AliyunContainerService / gpushare-scheduler-extender

GPU Sharing Scheduler for Kubernetes Cluster
Apache License 2.0
1.39k stars 308 forks source link

how to share multiple gpus? #174

Closed mengwanguc closed 2 years ago

mengwanguc commented 2 years ago

Let's say we have job A and B. And suppose we have two GPUs, each has 16GB memory.

Is it possible that we let job A occupy both GPUs, each 5GB memory. And let job B occupy both GPUs, each 10GB, memory?

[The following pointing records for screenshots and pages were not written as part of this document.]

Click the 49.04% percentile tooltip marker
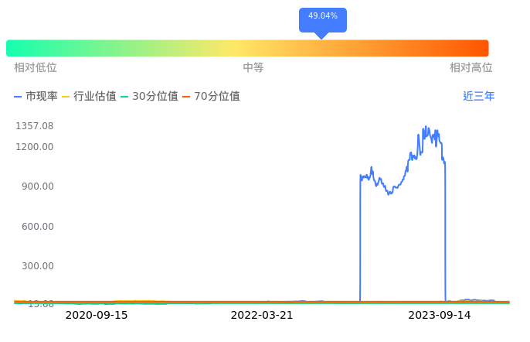Image resolution: width=530 pixels, height=342 pixels. pyautogui.click(x=322, y=16)
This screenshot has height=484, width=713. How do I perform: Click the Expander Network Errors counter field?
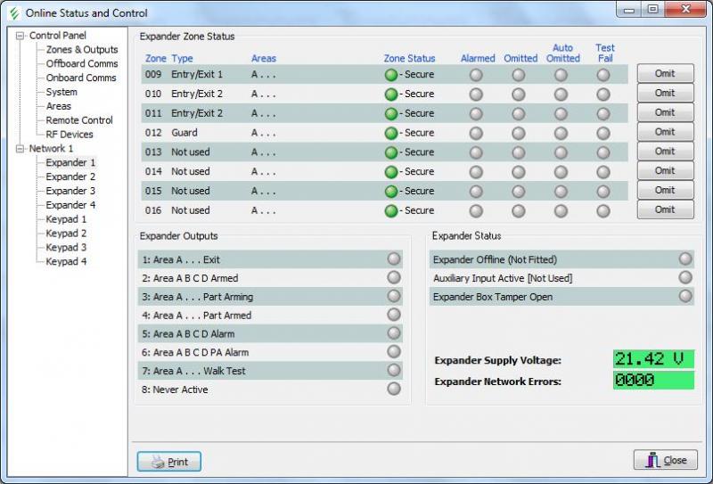click(x=652, y=381)
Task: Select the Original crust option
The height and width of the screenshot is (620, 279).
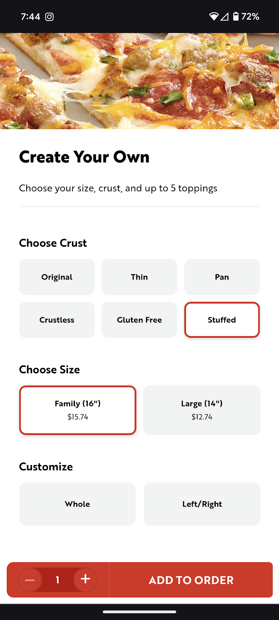Action: tap(57, 277)
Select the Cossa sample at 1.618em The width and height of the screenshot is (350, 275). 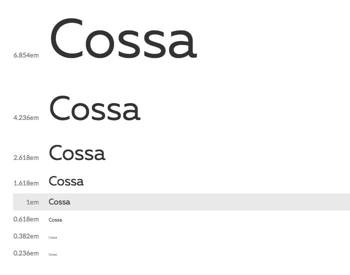pyautogui.click(x=67, y=181)
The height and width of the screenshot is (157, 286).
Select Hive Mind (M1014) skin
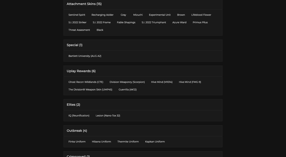162,82

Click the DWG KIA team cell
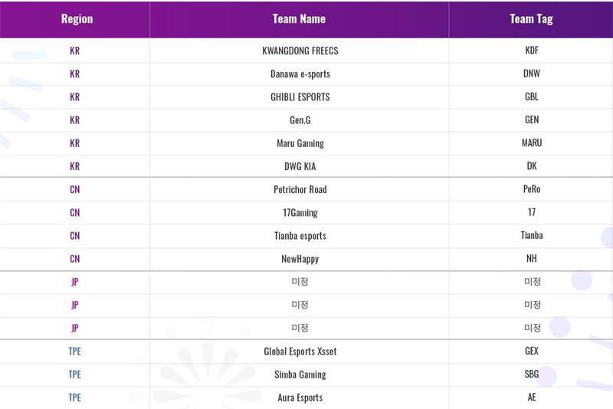click(x=300, y=166)
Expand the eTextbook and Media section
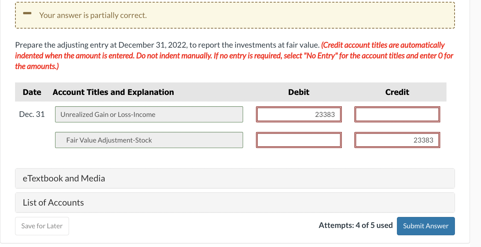Image resolution: width=481 pixels, height=247 pixels. click(64, 178)
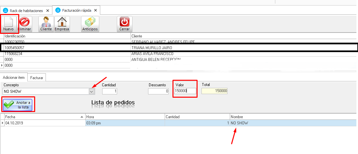Close the Rack de habitaciones tab
The image size is (358, 154).
coord(48,10)
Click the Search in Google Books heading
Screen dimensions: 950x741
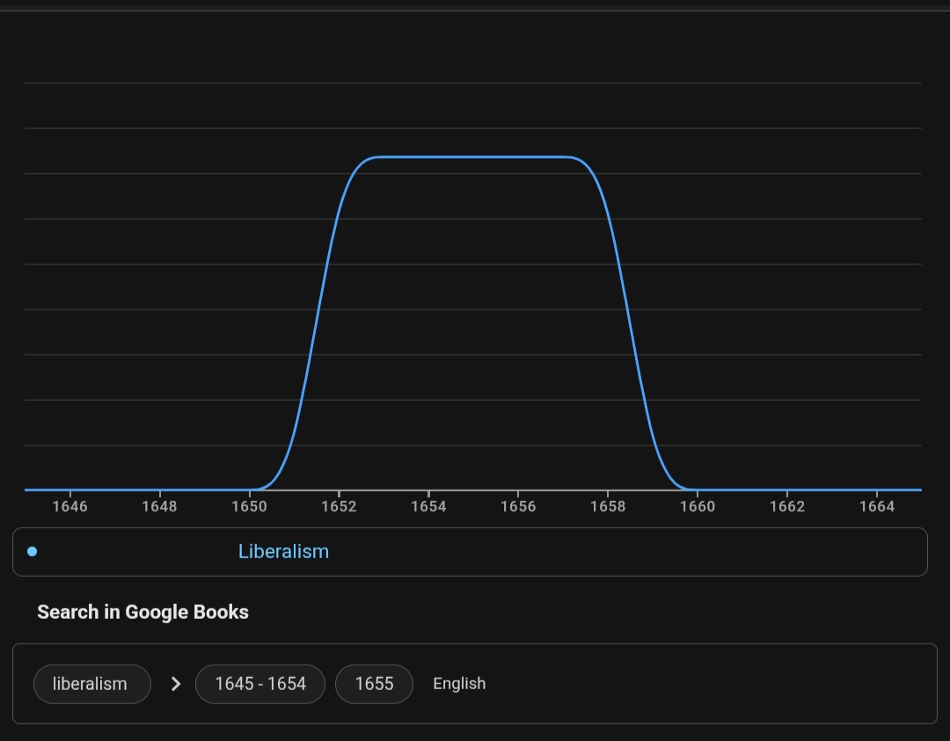click(143, 613)
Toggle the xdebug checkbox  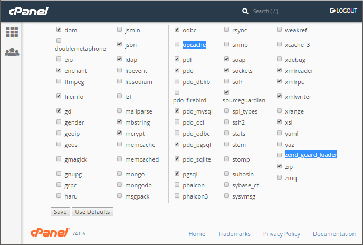pyautogui.click(x=280, y=59)
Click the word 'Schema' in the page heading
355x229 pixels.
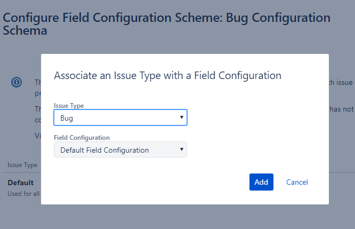point(25,30)
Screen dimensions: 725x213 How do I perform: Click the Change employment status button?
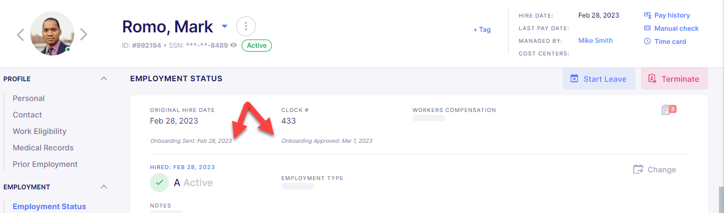pos(655,170)
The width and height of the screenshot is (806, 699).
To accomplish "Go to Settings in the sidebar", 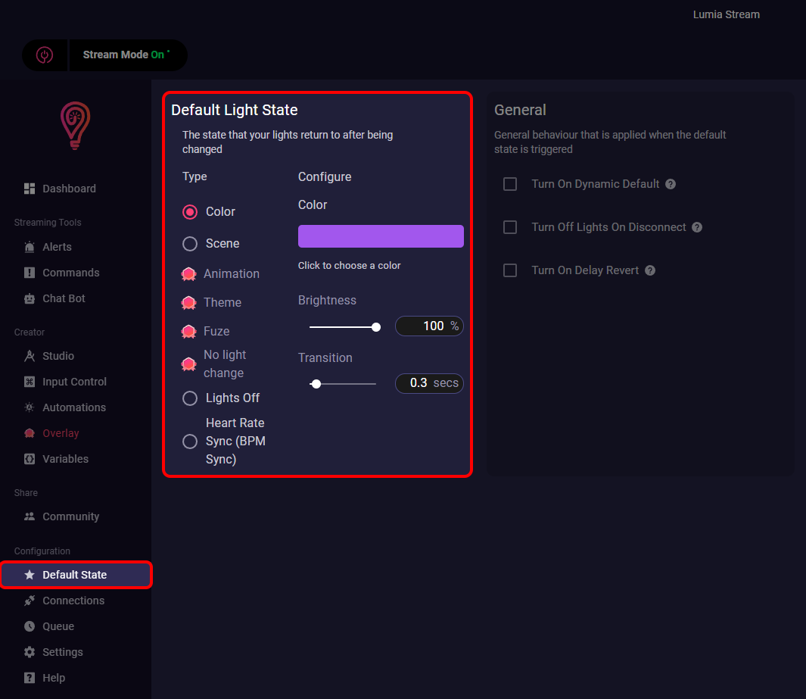I will pos(62,652).
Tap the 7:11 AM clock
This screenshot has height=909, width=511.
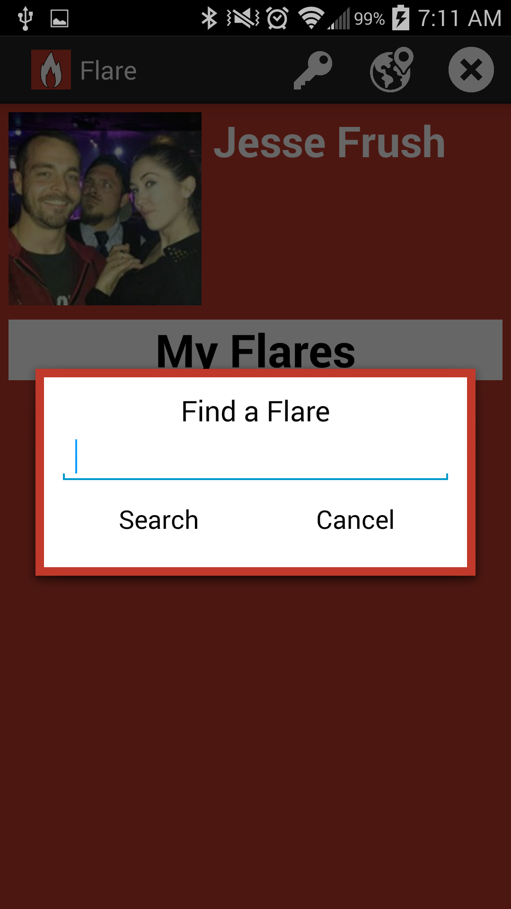pos(459,18)
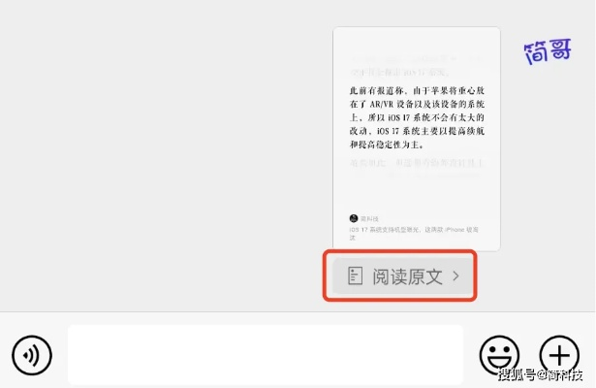Click the 搜狐号@简科技 watermark text
Screen dimensions: 596x388
click(540, 374)
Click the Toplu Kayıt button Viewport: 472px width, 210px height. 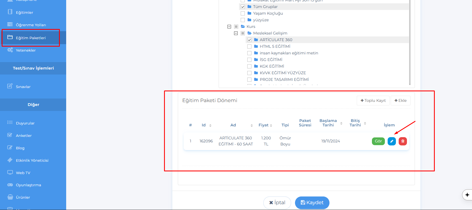click(373, 100)

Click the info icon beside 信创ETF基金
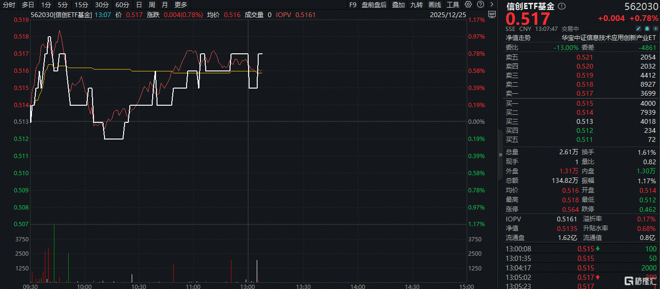point(562,6)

I think in the configuration file, we can specify "aliyun.com/gpu-mem: 5" But how do we specify the gpu #?

Thanks, Meng

mengwanguc commented 2 years ago

Never mind it should be aliyun.com/gpu-count

mknnj commented 2 years ago

Hello,

Did you manage to make it work with aliyun.com/gpu-count? Because from #10 it seems not possible. I tried to do the same thing but I can't make it work. Do you have any advice?

Thank you very much,

Michele

mengwanguc commented 2 years ago

Hello,

Did you manage to make it work with aliyun.com/gpu-count? Because from #10 it seems not possible. I tried to do the same thing but I can't make it work. Do you have any advice?

Thank you very much,

Michele

I don't think it's possible by using their tool.

Their allocation is based on memory value only: https://github.com/mengwanguc/gpushare-scheduler-extender/blob/878b6fde505d6e11fd15ef4fdcc67091b6d6323a/pkg/cache/nodeinfo.go#L147

If we want to make it possible, we must hack their code for our needs.